• **What to produce**: Every line from the one with "Where should I click to: Expand" to the one with "Click the 词云汇总", including those two, is to be copied exactly; all other lines of the entries below are left out.

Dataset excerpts
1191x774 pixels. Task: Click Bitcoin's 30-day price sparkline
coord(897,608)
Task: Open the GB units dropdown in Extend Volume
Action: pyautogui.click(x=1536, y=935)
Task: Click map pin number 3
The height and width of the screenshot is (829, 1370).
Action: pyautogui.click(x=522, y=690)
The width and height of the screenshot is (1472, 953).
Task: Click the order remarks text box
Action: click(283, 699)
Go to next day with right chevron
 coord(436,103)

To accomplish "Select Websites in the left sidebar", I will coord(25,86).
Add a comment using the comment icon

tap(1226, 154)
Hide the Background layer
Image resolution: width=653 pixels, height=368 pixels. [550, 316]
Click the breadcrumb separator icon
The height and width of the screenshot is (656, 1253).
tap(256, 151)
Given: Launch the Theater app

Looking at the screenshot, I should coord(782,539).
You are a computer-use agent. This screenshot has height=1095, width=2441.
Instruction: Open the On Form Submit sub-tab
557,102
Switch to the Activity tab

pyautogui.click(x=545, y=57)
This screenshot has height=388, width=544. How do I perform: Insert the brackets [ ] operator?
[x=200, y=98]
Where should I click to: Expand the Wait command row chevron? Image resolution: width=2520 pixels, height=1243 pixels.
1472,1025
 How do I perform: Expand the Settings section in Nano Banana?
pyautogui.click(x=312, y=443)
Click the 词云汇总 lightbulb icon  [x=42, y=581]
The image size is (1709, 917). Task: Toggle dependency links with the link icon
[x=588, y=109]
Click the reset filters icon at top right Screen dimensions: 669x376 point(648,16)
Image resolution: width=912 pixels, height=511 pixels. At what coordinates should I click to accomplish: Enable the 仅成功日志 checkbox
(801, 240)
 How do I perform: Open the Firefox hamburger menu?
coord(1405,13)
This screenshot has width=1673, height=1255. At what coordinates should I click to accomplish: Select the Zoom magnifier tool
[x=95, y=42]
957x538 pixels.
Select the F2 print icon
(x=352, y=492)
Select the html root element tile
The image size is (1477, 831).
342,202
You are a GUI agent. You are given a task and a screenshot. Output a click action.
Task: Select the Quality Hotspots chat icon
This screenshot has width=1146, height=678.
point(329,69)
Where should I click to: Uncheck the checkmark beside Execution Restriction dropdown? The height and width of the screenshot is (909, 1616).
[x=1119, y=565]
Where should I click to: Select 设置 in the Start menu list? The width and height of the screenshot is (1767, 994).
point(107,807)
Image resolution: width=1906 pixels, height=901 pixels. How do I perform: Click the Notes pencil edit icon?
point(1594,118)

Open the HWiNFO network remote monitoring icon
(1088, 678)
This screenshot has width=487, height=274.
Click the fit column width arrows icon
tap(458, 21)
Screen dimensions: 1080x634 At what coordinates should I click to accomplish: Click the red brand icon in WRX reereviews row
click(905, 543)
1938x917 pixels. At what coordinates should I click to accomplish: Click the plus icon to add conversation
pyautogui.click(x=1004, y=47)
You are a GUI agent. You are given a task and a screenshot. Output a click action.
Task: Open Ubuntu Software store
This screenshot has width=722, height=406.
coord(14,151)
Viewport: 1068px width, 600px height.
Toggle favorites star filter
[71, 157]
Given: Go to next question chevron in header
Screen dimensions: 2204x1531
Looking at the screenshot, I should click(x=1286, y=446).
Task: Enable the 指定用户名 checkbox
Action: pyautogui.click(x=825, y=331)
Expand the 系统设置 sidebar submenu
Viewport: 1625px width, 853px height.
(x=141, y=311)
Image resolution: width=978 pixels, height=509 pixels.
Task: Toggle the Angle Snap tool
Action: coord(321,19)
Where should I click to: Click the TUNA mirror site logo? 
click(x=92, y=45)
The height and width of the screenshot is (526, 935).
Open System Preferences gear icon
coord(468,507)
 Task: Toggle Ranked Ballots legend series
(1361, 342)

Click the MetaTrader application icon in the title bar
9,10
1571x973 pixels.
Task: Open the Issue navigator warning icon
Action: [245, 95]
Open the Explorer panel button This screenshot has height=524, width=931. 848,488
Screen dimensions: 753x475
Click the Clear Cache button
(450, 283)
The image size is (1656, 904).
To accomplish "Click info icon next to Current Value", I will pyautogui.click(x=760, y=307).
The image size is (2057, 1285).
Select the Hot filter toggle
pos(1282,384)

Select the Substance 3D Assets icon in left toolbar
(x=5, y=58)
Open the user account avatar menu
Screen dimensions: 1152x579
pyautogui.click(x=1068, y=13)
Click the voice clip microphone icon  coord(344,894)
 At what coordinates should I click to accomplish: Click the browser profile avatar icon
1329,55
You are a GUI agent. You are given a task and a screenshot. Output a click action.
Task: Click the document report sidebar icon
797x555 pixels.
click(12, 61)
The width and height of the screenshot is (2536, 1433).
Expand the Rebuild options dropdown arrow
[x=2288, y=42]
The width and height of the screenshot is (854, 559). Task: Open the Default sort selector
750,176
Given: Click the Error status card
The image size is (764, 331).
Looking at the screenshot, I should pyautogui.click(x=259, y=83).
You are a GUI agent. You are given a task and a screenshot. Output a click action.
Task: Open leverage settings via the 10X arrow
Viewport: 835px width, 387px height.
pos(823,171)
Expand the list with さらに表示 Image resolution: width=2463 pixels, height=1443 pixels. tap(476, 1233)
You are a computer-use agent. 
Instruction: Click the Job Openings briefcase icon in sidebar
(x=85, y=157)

• **Answer box**:
Where should I click to: Expand the Wait command row chevron? Image resolution: width=2520 pixels, height=1243 pixels.
1472,1025
 How do I perform: Expand the Settings section in Nano Banana?
pyautogui.click(x=312, y=443)
Click the 词云汇总 lightbulb icon  [x=42, y=581]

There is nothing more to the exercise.